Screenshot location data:
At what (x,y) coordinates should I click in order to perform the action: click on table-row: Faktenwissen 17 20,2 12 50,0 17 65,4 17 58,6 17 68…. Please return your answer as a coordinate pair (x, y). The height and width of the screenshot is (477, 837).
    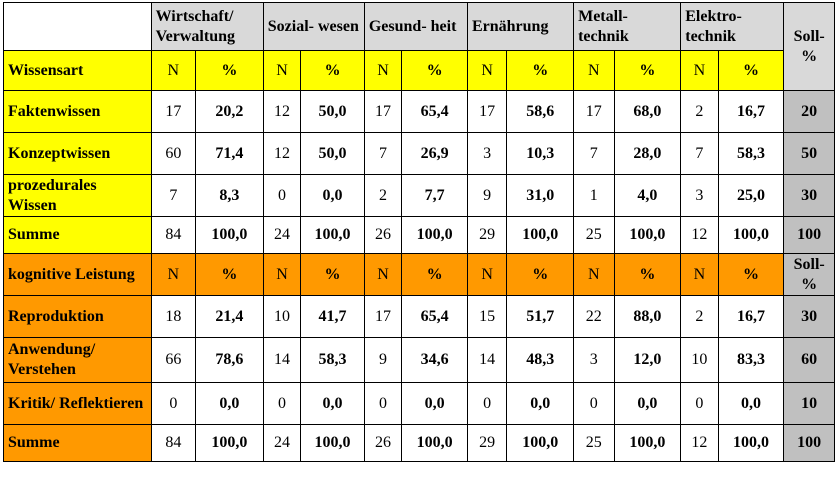
    Looking at the image, I should click on (419, 112).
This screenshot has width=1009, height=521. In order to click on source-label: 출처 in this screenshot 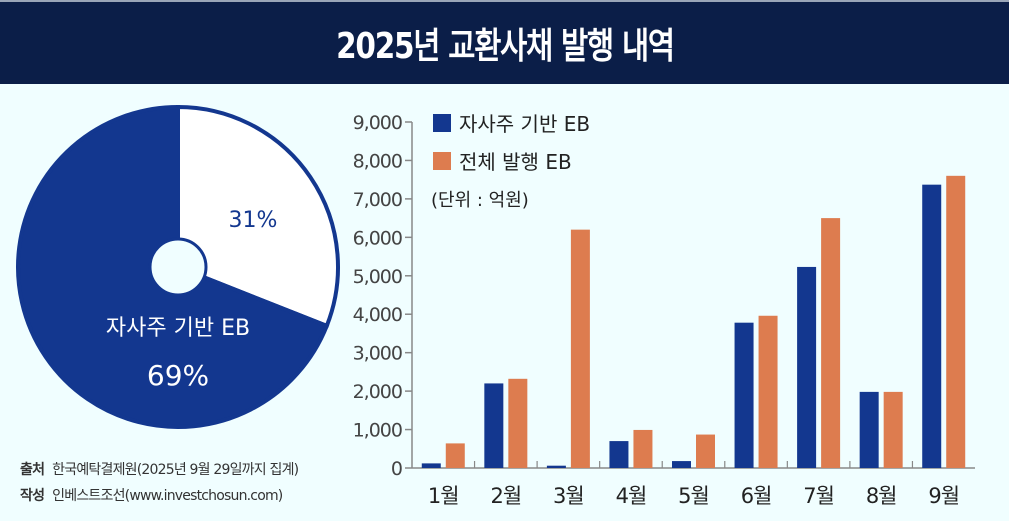, I will do `click(32, 470)`.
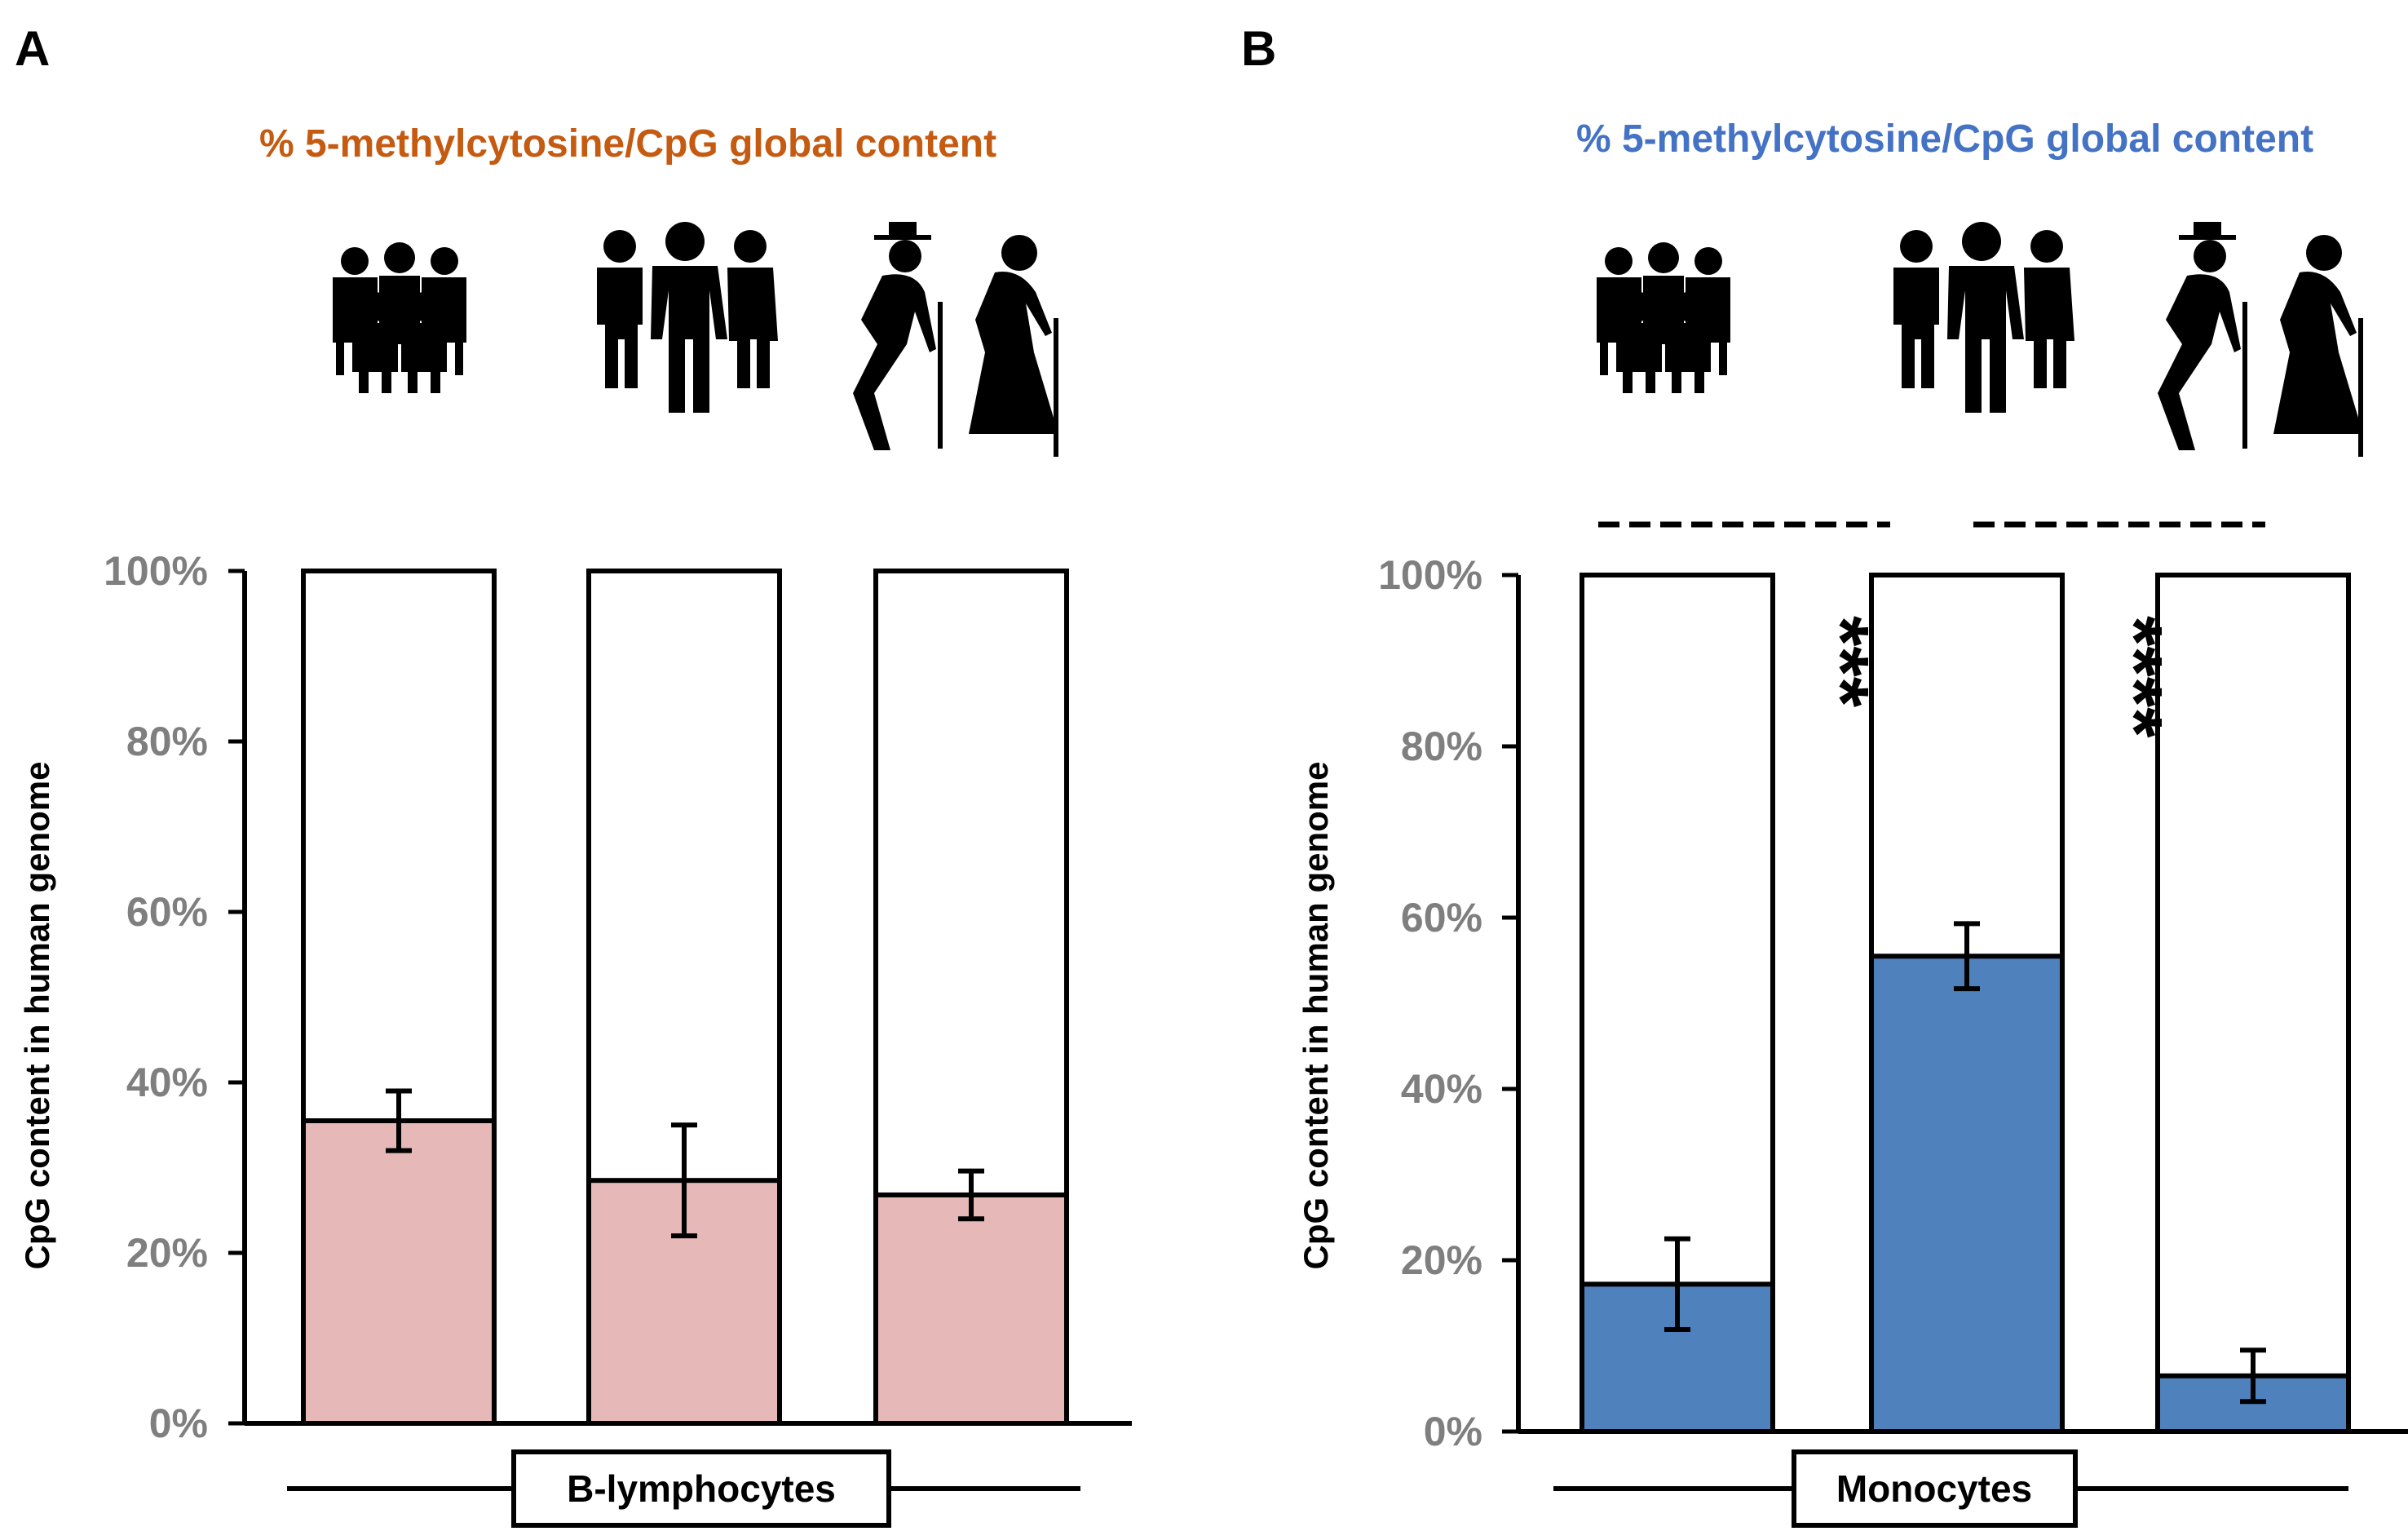 The image size is (2408, 1540). What do you see at coordinates (702, 1489) in the screenshot?
I see `panel-a-group-label: B-lymphocytes` at bounding box center [702, 1489].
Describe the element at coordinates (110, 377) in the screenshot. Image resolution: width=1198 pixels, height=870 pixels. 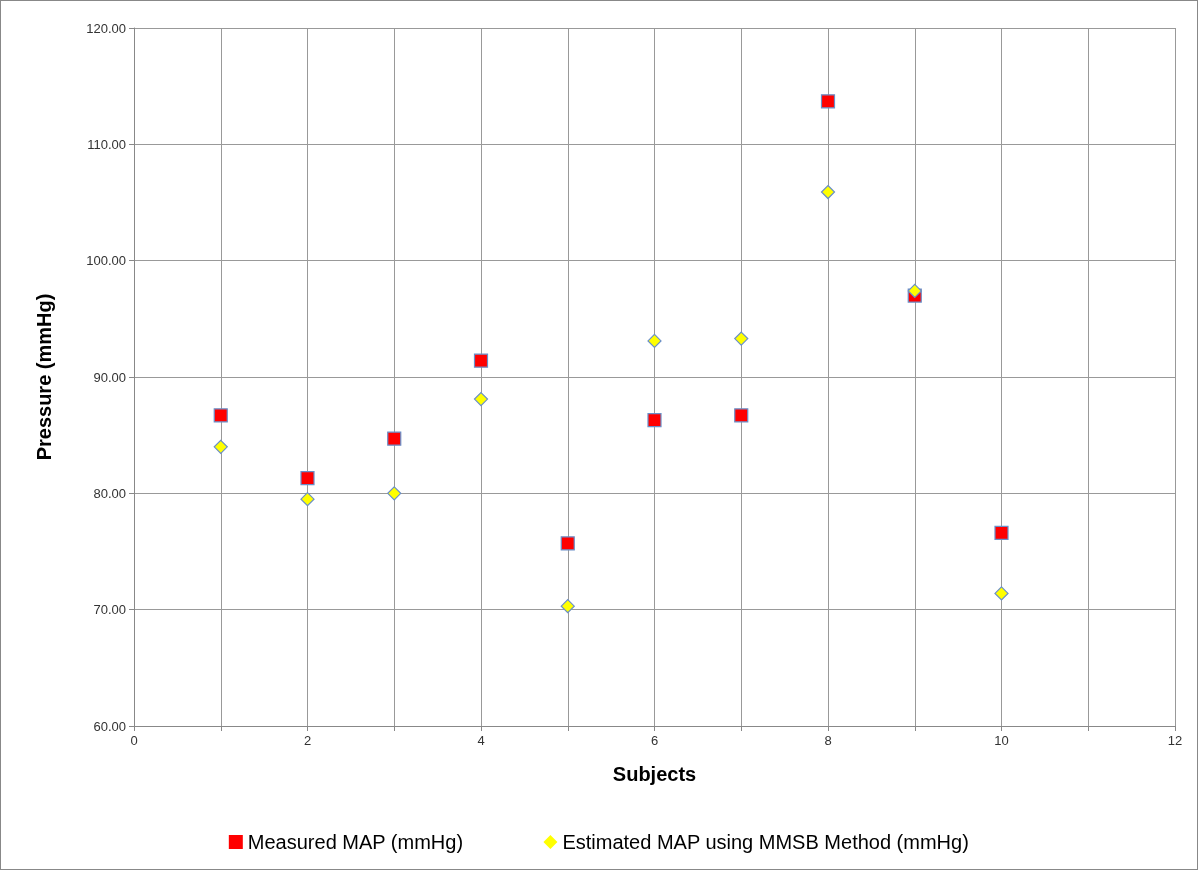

WHAT THIS TASK INVOLVES:
Rewrite the lines from the start of the records through the line that contains "Looking at the" as a numbered list, skipping any blank lines. Leave the pictures out of your list.

RESPONSE AREA:
1. At what (x,y) coordinates should I click in order to perform the action: click on table-row: Faktenwissen 17 20,2 12 50,0 17 65,4 17 58,6 17 68…. Please return your answer as a coordinate pair (x, y). The height and width of the screenshot is (477, 837).
2.     Looking at the image, I should click on (419, 112).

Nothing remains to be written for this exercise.